01-19-2017, 05:07 PM
while collecting the stars, I connected the dots.
I don’t know who I am, but now I know who I’m not.
It is Spring again on the mainland. The snow is melting and the ground is thawing, there are soft tawny buds on bare branches and patches of green peeking through even bigger patches of brown. Everything smells new, like warm and mud and rain waiting to fall, and it must be overwhelming to those who had grown used to the months of a world that was only ever frozen and snow. Exist likes those smells – the sharpness of cold and new snow, the sweetness of green and thaw and mud – but there is nothing that comes close to how the ocean smells, of salt and brine, where it laps at Tephras shores.I don’t know who I am, but now I know who I’m not.
Wordlessly she finds her sister, and, touching the indigo of her nose to the dark of innumerable brown dapples, pulls her towards the ocean. They wade together through the greenery, following faint trails carved out by larger hooves until there is only sand and shore and the endless blue of an ocean that melts into the sky.
When the sun finds her wings, they unfurl and dissolve, shifting from soft tawny and white feather to the gleaming iridescence of dragon-fly wings. In the yellowy light they seem to sparkle, a million trapped colors and somehow no color at all, framed by veins and lines like delicate silver lace. Smiling, she glances back at her sister, just once, and then plunges forward into the waiting sand.
She is greeted at once by the spray of ocean water against her face, by the stink of salt and brine and dry, hot sand.
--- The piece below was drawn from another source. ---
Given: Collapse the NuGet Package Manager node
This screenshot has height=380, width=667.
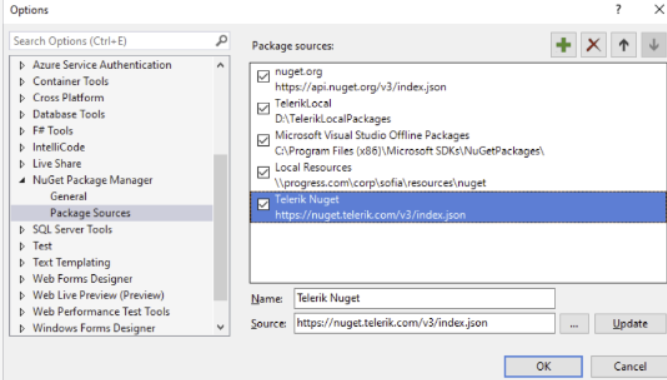Looking at the screenshot, I should tap(22, 180).
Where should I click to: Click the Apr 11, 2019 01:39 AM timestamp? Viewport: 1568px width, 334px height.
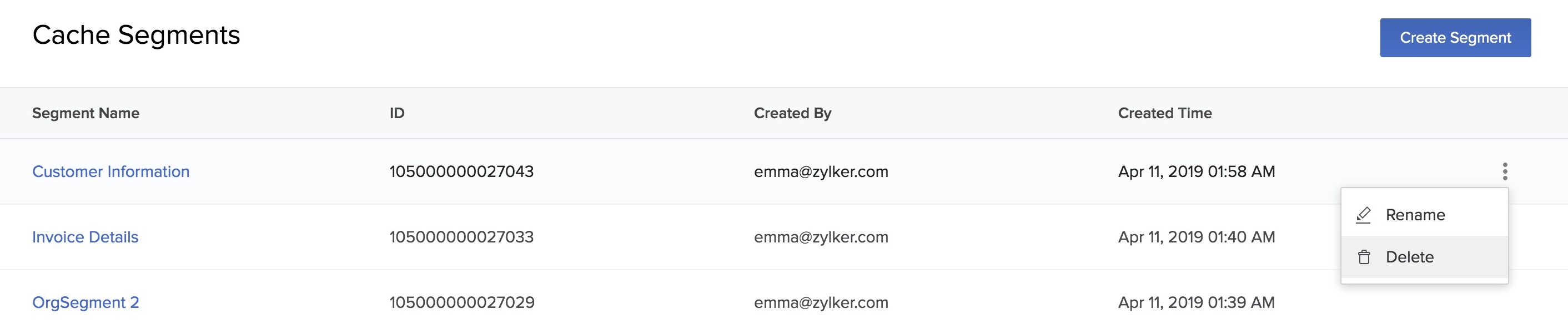(1196, 302)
For a moment she is still, just a heartbeat in time, long enough to look out across the blue and wonder at its vastness. To her left she can see where the land turns and curves out into the ocean, but it grows hazy before she can see where it ends. To her right the beach just stretches on and on until the same blurry haze claims that, too. Ahead there is only endless blue and a skyline of periwinkle – no hint of green, of the mainland she knows is nestled somewhere along the horizon.
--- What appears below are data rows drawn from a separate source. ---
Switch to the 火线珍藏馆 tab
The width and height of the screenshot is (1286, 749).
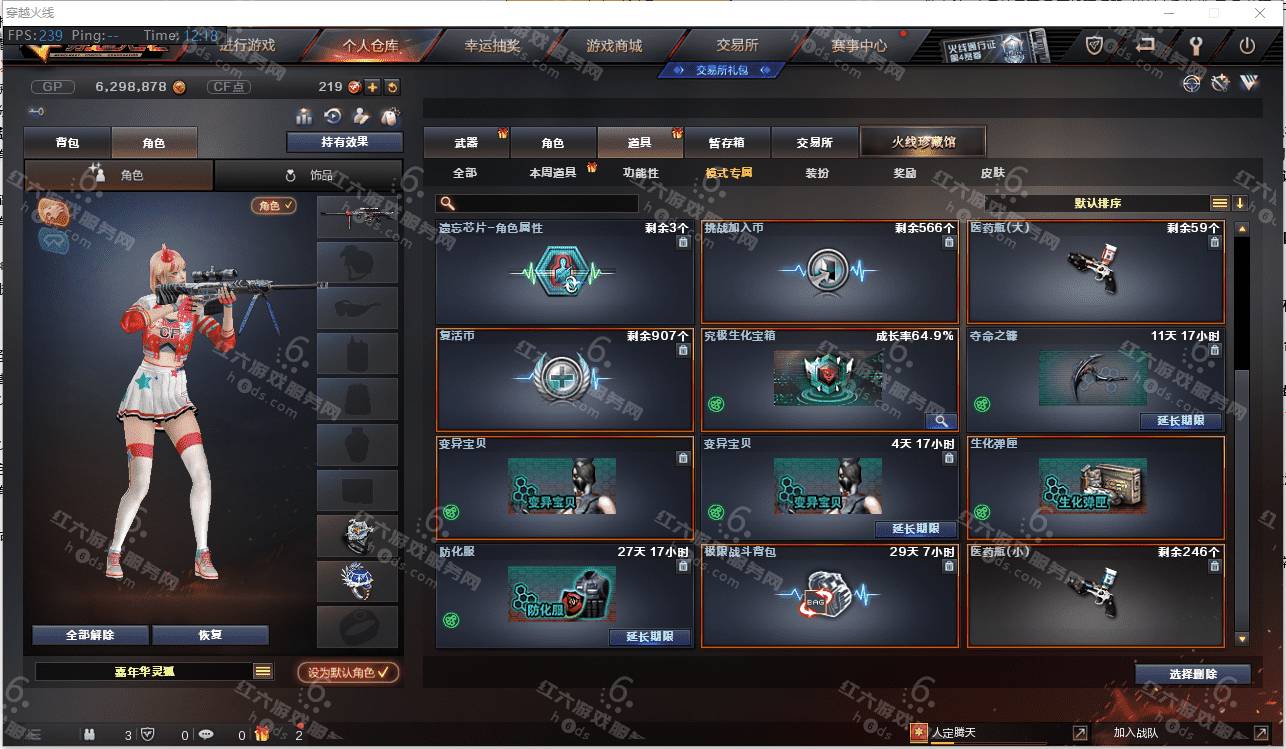pyautogui.click(x=923, y=142)
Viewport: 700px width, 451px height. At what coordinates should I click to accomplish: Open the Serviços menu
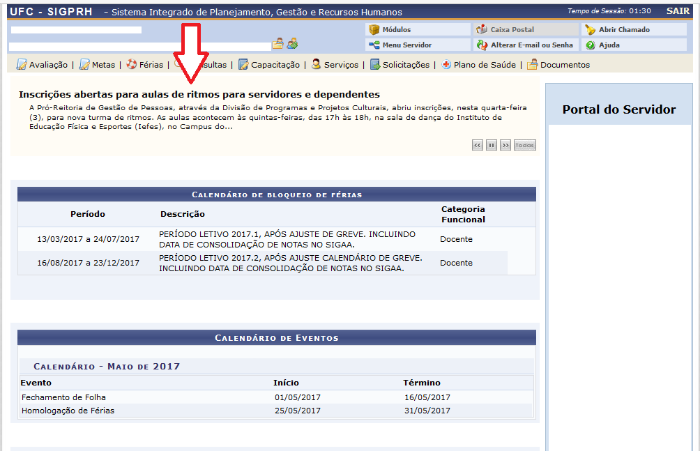pos(340,65)
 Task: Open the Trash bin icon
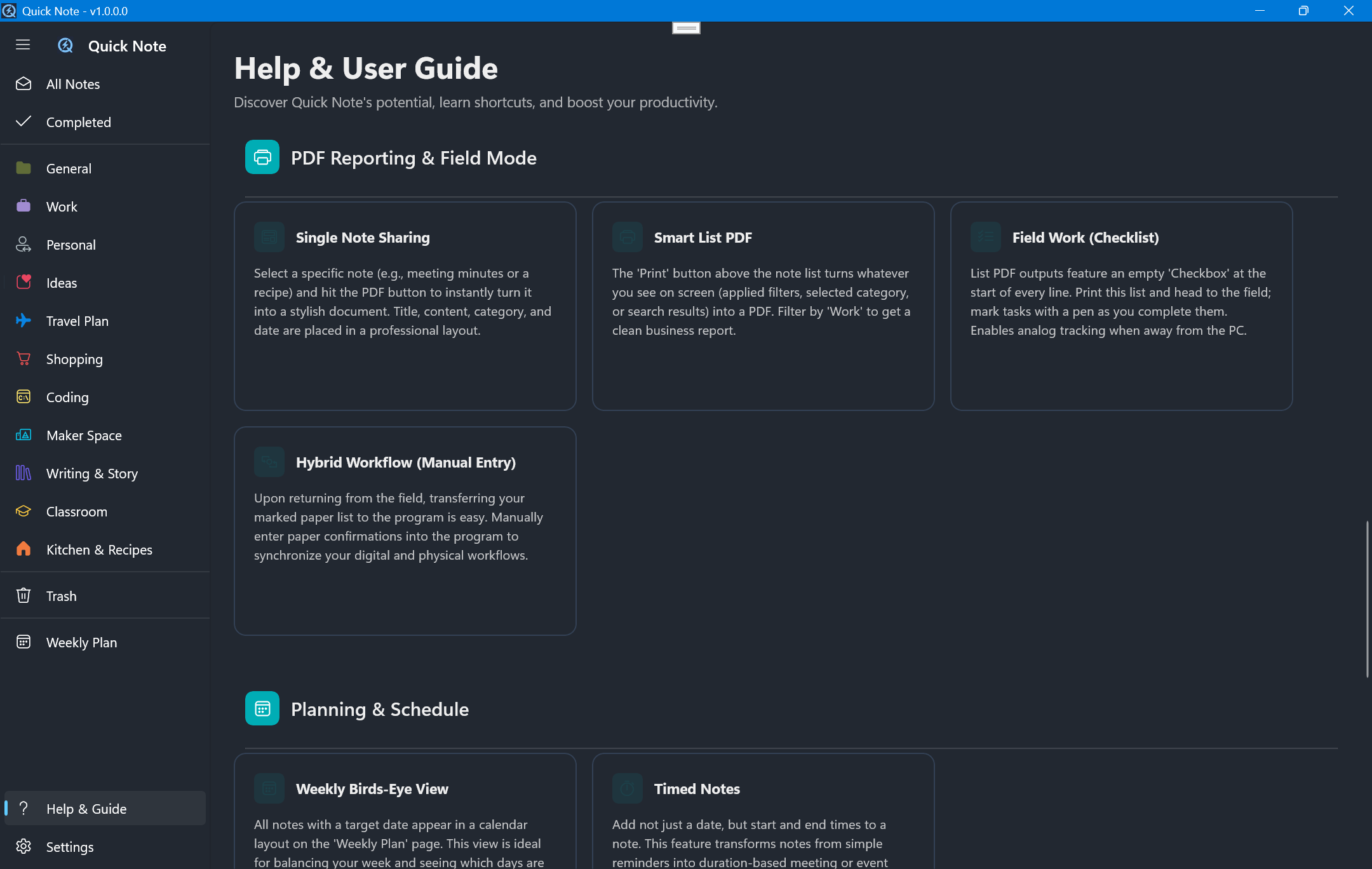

When Leliana joins her, Exist turns and touches her smiling mouth to that soft mahogany shoulder. “Leliana,” she says, her voice quiet and colored with a shade of wonder, “this world is so beautiful.” She cannot help but pause again, gathering the questions to where they can sit impatiently at the tip of her tongue. This world is beautiful, but she has met so many who seem guarded against it, ruined by it. Their own mother included. When her pale green eyes drift back to find and settle against Leliana’s, her brow is furrowed and her eyes are uncertain. “What do you think the old world was like?”